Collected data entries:
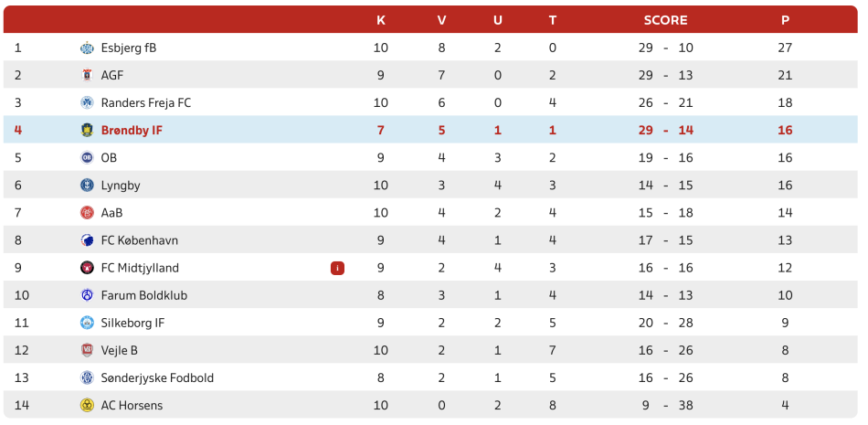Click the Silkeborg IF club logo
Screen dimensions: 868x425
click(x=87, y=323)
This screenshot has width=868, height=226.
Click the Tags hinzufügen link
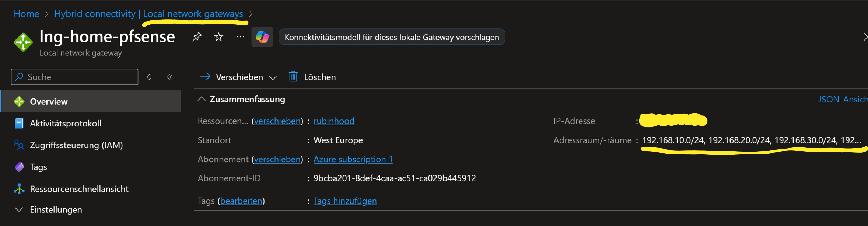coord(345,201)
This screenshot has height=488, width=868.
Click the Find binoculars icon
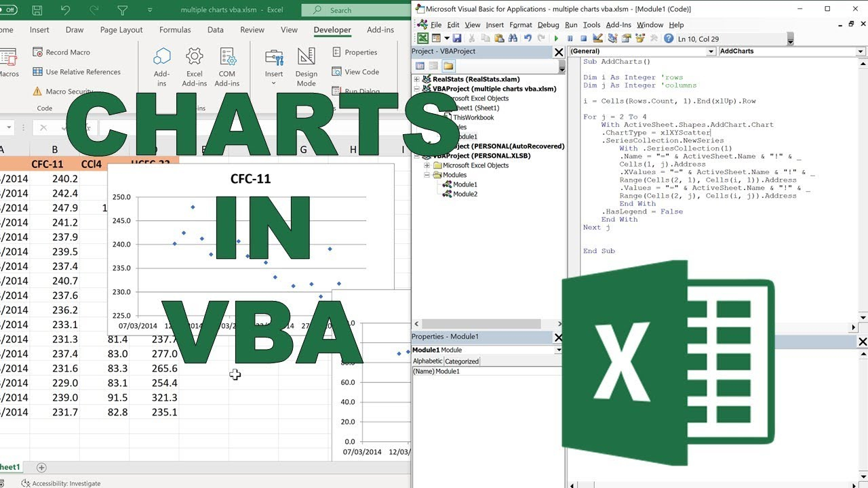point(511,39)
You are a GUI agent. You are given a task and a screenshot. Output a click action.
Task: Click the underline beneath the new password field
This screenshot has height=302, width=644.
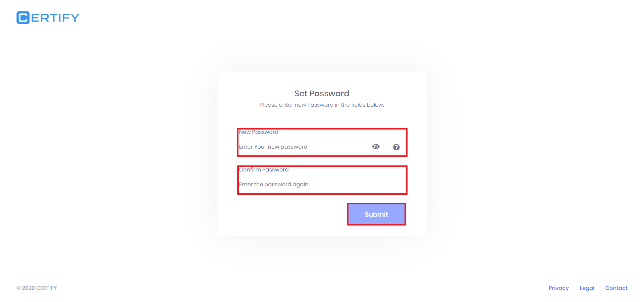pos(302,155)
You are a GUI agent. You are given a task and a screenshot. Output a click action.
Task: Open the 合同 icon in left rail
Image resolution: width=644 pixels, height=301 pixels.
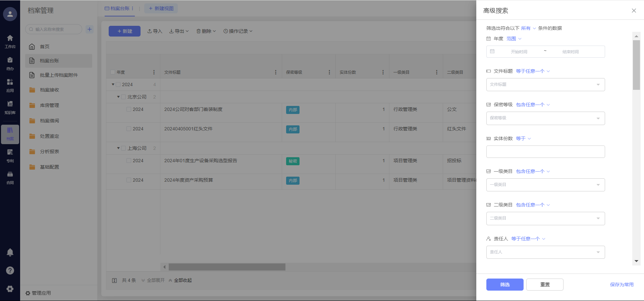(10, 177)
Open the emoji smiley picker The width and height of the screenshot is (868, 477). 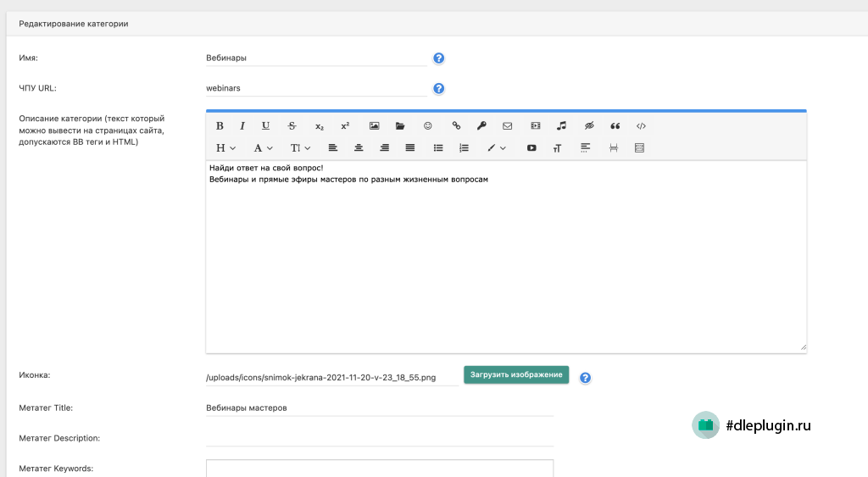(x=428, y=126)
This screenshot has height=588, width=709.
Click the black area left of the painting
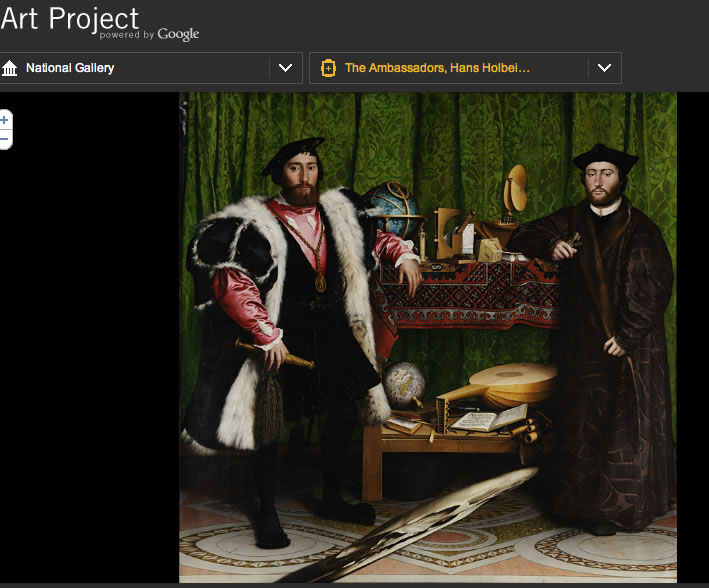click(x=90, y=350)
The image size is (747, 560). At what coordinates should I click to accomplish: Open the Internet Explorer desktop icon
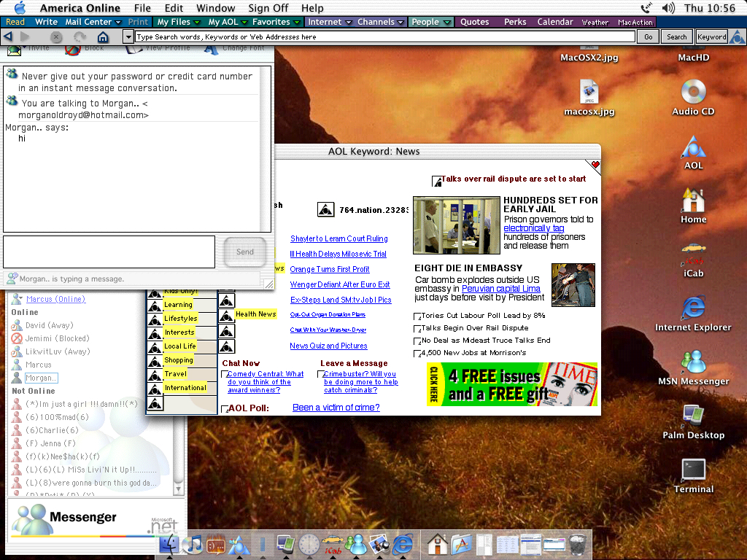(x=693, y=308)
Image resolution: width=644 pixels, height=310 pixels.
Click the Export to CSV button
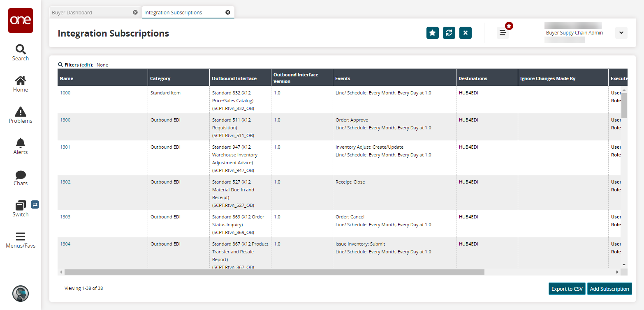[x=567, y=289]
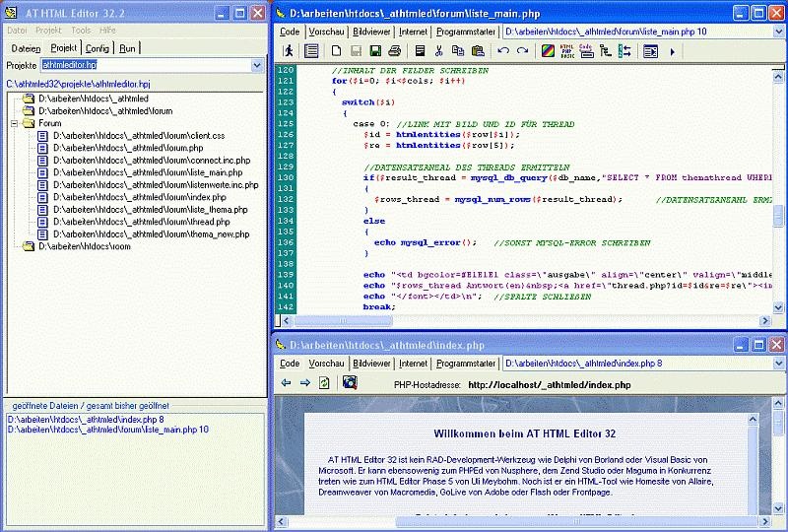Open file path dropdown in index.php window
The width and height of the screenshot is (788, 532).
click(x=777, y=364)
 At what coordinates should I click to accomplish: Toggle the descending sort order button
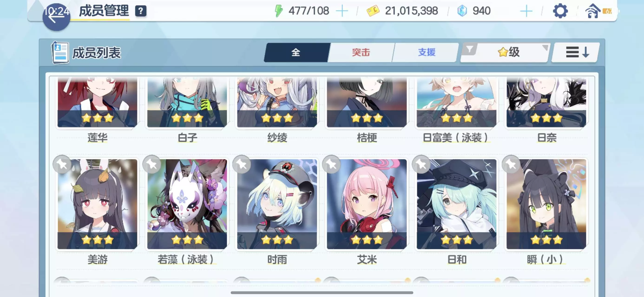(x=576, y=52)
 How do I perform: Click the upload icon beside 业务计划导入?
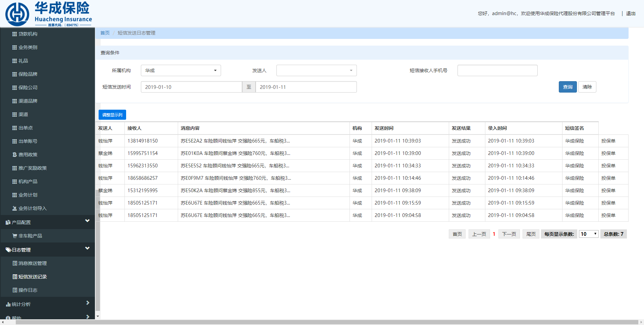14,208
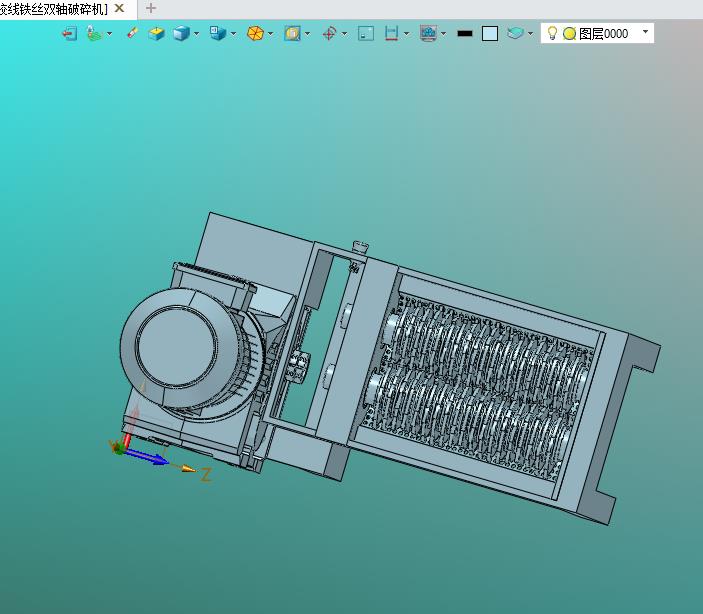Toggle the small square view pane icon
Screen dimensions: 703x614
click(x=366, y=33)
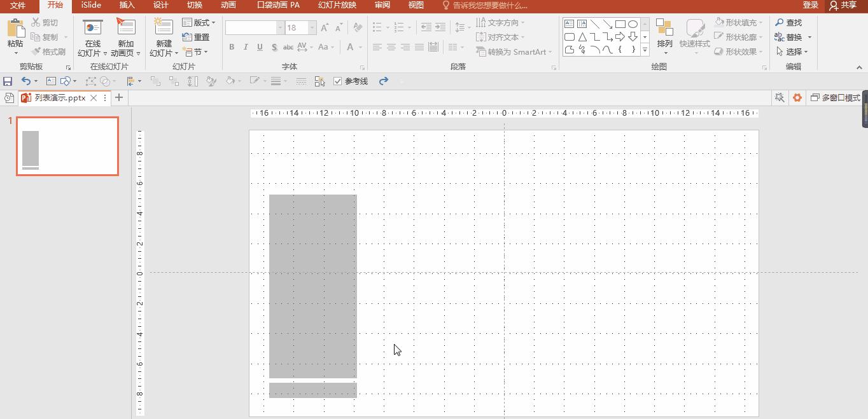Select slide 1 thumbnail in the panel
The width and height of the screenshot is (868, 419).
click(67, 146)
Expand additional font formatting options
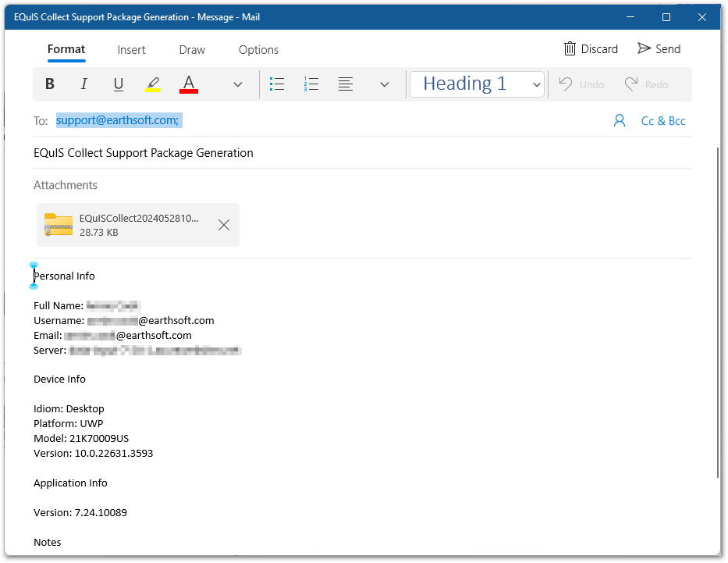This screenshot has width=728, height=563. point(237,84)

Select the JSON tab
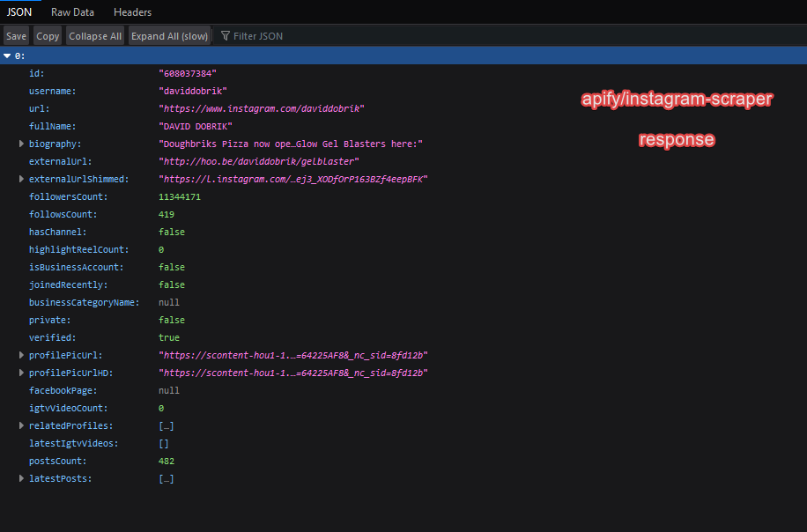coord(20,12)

Exercise: In the records, the line containing "At what coordinates should I click to accomplish: Toggle" starts the span and the final line ends it. Output exactly that span, both ends included, with no pictures and nothing else.

Task answer:
 At what coordinates should I click to accomplish: Toggle the descending sort order button
(x=576, y=52)
 How do I perform: Click the upload icon beside 业务计划导入?
14,208
Toggle the small square view pane icon
Screen dimensions: 703x614
click(x=366, y=33)
Select slide 1 thumbnail in the panel
The width and height of the screenshot is (868, 419).
click(67, 146)
Expand additional font formatting options
This screenshot has width=728, height=563. point(237,84)

Select the JSON tab
coord(20,12)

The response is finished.